The WTA tournament in Carlsbad, California (San Diego County) appears to be ready to leave the area after 2013.
Daily Tennis News has learned that the La Costa resort, where the event is staged, does not want to host the event beyond 2013, which makes it very likely that the tournament will move out of San Diego County, as there are no private facilities that are big enough to be able to host a WTA Premier level tournament.
There is one facility that is capable of hosting the event, the Barnes Center near downtown San Diego, which is the site of a number of the USTA national tournaments, but reconfiguring that site to host a pro tournament would be tricky as well as pricey and the last time the San Diego event was sold, no one in the city stepped up to try and initiate a move there.
Last year, Octagon, which owns the event, hired Indian Wells tournament director Steve Simon to manage the event, but recently informed the group that they were no longer going to be able to hold the tournament in Carlsbad as La Costa was opting out.
“We didn’t want to be involved with a lame duck event. Our goal was to build the event over time into something more substantial so we agreed with Octagon to step down from hands on management this year, but would assist in the transition wherever possible,” Indian Wells CEO Raymond Moore told Daily Tennis.
Octagon President Phil de Picciotto told Daily Tennis that there are numerous discussions going on precipitated largely by Wimbledon’s decision to move a week back in 2015.
“There will be one less summer week starting in 2015; Carlsbad is currently on the provisional working calendar for 2014, and unless and until it moves, it is in Carlsbad,” he said.
The Carlsbad tournament lost its title sponsor, Mercury Insurance, after the close of the 2012, which was poorly attended, possibly because it was played just before the Olympics, was forced to change its traditional dates, and had a relatively weak field.
Octagon has brought in its own management team this year and has recruited two top 4 players in Victoria Azarenka and Agnieszka Radwanska. The tournament is now called the Southern California Open and will be played July 27-August 4
Once a stable and very successful event that consistently had sellouts, the tournament began to fall into chaos around 2005, as then co-owners Raquel Giscafre and Jane Stratton turned into a more costly Tier 1 event but could not convince the resort (which has changed ownership a number of times) to build a large stadium with more seating and private boxes, so it could earn more off ticket sales and attract more sponsors.
During the middle part of last decade, La Costa was going through a multimillion-dollar face-lift and adding dozens of new condos, and management there wasn’t sure at the time what it wanted to do with pro sporting events.

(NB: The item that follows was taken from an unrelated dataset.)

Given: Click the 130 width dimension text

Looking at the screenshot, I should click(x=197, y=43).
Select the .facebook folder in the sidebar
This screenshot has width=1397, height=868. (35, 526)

Giscafre and Stratton sold the San Diego sanction back to the WTA in 2007, and the tournament shut its doors for two years in 2008 and 2009, but then Octagon bought the sanction from the poorly attended women’s event in Los Angeles and moved the tournament back to La Costa, as it believed that fans there were more devoted to women’s tennis.
However, while the tournament drew a decent number of fans in 2010 and 2011, it lost a significant part of its fans base after it was sold and because it is now held the week before two mandatory WTA stops in Canada and Cincinnati, it has struggled to attract top talent.
For example, two of the sport’s biggest names, Maria Sharapova and Serena Williams, play Stanford, which is held the week before Carlsbad, but skip Carlsbad even though they both own homes in Los Angeles because they don’t not want to compete for a month straight.
Before Giscafre and Stratton sold the designation back to the WTA – which then sold it to Beijing — the USTA had actually offered the co-owners $ 7 million, but the WTA offered more and eventually sold the sanction elsewhere
What was a bit odd about Octagon’s decision to purchase the LA sanction and move it to San Diego was that around the same time it had decided to move its Tier I sanction for the former WTA tournament in Zurich to Cincinnati, which was once a Tier 3, knowing all the while that that having back to back Premier Mandatory events in Canada and Cincinnati hurt the player field in Carlsbad.
De Picciotto said that while he is aware that there is group in Chicago looking to host an event, they are not interested in buying one, but would rather lease it, so at this point it appears they won’t make a bid for the Carlsbad sanction. There is also said to be interest in a WTA tournament in Japan, as that country will lose its Premier level event in Tokyo this year as it’s moving to Wuhan, China.
Last year, Moore and his group did talk to the owners of the now defunct LA men’s event about buying it and moving it to Carlsbad and running a combined event, but the ATP tournament was eventually sold to Colombia.
There are some individuals in the large market of Los Angeles who are interested in bringing pro tennis back to LA, which in 2005 hosted three pro tournaments (including the WTA Championships) but no longer has any.
Carlsbad is part of the US Open Series and the USTA will surely weigh in at some level in attempt to keep the event in the US.